[MATERIAL PROVIDED]

┌──

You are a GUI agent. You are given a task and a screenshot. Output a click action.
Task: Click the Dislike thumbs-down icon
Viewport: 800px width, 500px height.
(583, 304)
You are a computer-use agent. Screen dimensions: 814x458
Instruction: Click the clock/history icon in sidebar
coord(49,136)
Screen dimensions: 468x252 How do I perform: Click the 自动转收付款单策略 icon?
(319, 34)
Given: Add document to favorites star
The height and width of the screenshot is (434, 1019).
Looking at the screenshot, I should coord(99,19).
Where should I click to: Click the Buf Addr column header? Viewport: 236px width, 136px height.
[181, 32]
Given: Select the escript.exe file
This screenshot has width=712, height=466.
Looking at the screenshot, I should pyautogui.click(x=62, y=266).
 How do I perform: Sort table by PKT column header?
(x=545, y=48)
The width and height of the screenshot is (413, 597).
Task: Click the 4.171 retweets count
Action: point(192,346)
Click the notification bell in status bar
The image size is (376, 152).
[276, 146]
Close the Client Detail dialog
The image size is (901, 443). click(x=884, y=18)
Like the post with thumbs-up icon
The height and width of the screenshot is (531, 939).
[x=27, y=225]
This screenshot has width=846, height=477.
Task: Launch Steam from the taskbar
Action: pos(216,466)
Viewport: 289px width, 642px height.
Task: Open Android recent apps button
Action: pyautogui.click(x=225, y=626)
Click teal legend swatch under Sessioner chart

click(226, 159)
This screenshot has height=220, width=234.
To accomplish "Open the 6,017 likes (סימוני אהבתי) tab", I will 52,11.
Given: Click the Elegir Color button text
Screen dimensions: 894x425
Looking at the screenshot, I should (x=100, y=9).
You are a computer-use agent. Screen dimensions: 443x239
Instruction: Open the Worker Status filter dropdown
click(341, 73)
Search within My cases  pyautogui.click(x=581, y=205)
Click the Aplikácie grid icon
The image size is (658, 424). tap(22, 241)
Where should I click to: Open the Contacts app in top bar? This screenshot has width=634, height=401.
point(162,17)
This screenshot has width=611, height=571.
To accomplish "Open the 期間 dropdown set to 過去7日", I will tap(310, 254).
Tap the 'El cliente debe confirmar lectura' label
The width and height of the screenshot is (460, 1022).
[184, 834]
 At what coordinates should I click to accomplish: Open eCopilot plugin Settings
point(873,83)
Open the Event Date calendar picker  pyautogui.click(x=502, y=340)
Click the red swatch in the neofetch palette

└──

[WHAT YOU HAVE TO DO]
Everything in the data should be copied exactly. Leave nothing out.

[RESULT OF THE TASK]
You are a GUI agent. You are given a task and a screenshot. Output a click action.
Task: Click the Dislike thumbs-down icon
Viewport: 800px width, 500px height.
(583, 304)
You are a computer-use agent. Screen dimensions: 814x458
Instruction: Click the clock/history icon in sidebar
coord(49,136)
Screen dimensions: 468x252 How do I perform: Click the 自动转收付款单策略 icon?
(319, 34)
Given: Add document to favorites star
The height and width of the screenshot is (434, 1019).
Looking at the screenshot, I should coord(99,19).
Where should I click to: Click the Buf Addr column header? Viewport: 236px width, 136px height.
[181, 32]
Given: Select the escript.exe file
This screenshot has width=712, height=466.
Looking at the screenshot, I should pyautogui.click(x=62, y=266).
 How do I perform: Sort table by PKT column header?
(x=545, y=48)
The width and height of the screenshot is (413, 597).
Task: Click the 4.171 retweets count
Action: point(192,346)
Click the notification bell in status bar
The image size is (376, 152).
[276, 146]
Close the Client Detail dialog
The image size is (901, 443). click(x=884, y=18)
Like the post with thumbs-up icon
The height and width of the screenshot is (531, 939).
[x=27, y=225]
This screenshot has width=846, height=477.
Task: Launch Steam from the taskbar
Action: pos(216,466)
Viewport: 289px width, 642px height.
Task: Open Android recent apps button
Action: pyautogui.click(x=225, y=626)
Click teal legend swatch under Sessioner chart

click(226, 159)
This screenshot has height=220, width=234.
To accomplish "Open the 6,017 likes (סימוני אהבתי) tab", I will 52,11.
Given: Click the Elegir Color button text
Screen dimensions: 894x425
Looking at the screenshot, I should (x=100, y=9).
You are a computer-use agent. Screen dimensions: 443x239
Instruction: Open the Worker Status filter dropdown
click(341, 73)
Search within My cases  pyautogui.click(x=581, y=205)
Click the Aplikácie grid icon
The image size is (658, 424). tap(22, 241)
Where should I click to: Open the Contacts app in top bar? This screenshot has width=634, height=401.
point(162,17)
This screenshot has width=611, height=571.
To accomplish "Open the 期間 dropdown set to 過去7日", I will tap(310, 254).
Tap the 'El cliente debe confirmar lectura' label
The width and height of the screenshot is (460, 1022).
[184, 834]
 At what coordinates should I click to accomplish: Open eCopilot plugin Settings
point(873,83)
Open the Event Date calendar picker  pyautogui.click(x=502, y=340)
Click the red swatch in the neofetch palette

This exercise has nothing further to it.